Today, I read yet another angry article on the continuing death spiral of the American economy, which ended with what has become a rather stale cliché:
We can put a man on the moon, but…
Actually, no. We can’t put a man on the moon. We might have been able to do it once upon a time, a long time ago. But today? In this technologically overloaded era, we can chat with friends and rellies on the other side of the planet, we download half the Library of Congress on our Kindles and Kobos, we can tweet what we had for breakfast in California to the twittering lunchtime crowd in New York, we can play on-line video games with sophisticated graphics and total strangers, and we can blog about it to the entire world. But we cannot do what we once did with not much more than a slide rule and the completely insane self-confidence that we as Americans could do anything we set our minds to. Failure was not an option.
Now it’s a way of life.
Last Friday, the space shuttle Atlantis lifted off from the Kennedy Space Center for the last time, and heralded the end of America’s space shuttle program. For half a century, NASA not only employed generations of scientists and technicians for the Mercury, Gemini and Apollo space programs, it gave America the impression that we ruled the stars, proud, brave, invincible, the best and the brightest the world had to offer. We could do what no other nation has ever done – we left our footprints on the dust of the moon. In 1968, I sat in a movie theatre entranced like so many others by Stanley Kubrick and Arthur C. Clarke’s 2001: A Space Odyssey, and less than a year later, Neil Armstrong made Hollywood fantasy an American reality. Less than four years later, in December, 1972, Harrison Schmitt and Eugene Cernan became the last Americans to have walked on the Moon. A little less than forty years later, it seems quite likely I will not live long enough to see another human being step onto the moon. Certainly not another American.

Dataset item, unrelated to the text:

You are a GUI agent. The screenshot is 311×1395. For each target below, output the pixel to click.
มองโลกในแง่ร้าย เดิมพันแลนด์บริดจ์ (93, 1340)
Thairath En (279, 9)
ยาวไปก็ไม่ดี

Gene Cernan has long been a genial ambassador for America’s space program, but lately has become an outspoken critic of what he considers a deliberate agenda to destroy what NASA has achieved. It’s not just about the end of America’s space shuttles. ‘The agenda is to dismantle America’s space program, Cernan said. ‘There’s no objective. There’s no timetable. There’s no goal. And there’s no mission. We’re retiring America’s space program. We’re out of the business.’
We’re out of the business. Quite literally. 7,000 rocket scientists are now joining the rest of the vast army of unemployed Americans. Florida’s once booming space industry is an empty shell, where not only those highly educated engineers, project managers and technicians who worked directly for NASA are competing for work in a labor market where over 10% are now unemployed, everyone who benefitted from the industry – restaurant owners, shop keepers, hotel owners, doctors, nurses, teachers, bus drivers, you name it – are struggling for survival; for every aerospace job lost, two local jobs are gone as well. And just to add salt to the wounds, the worst housing collapse in decades is making it near impossible for workers to sell up and move somewhere else for a job. It’s not just the space industry; it’s entire communities dying.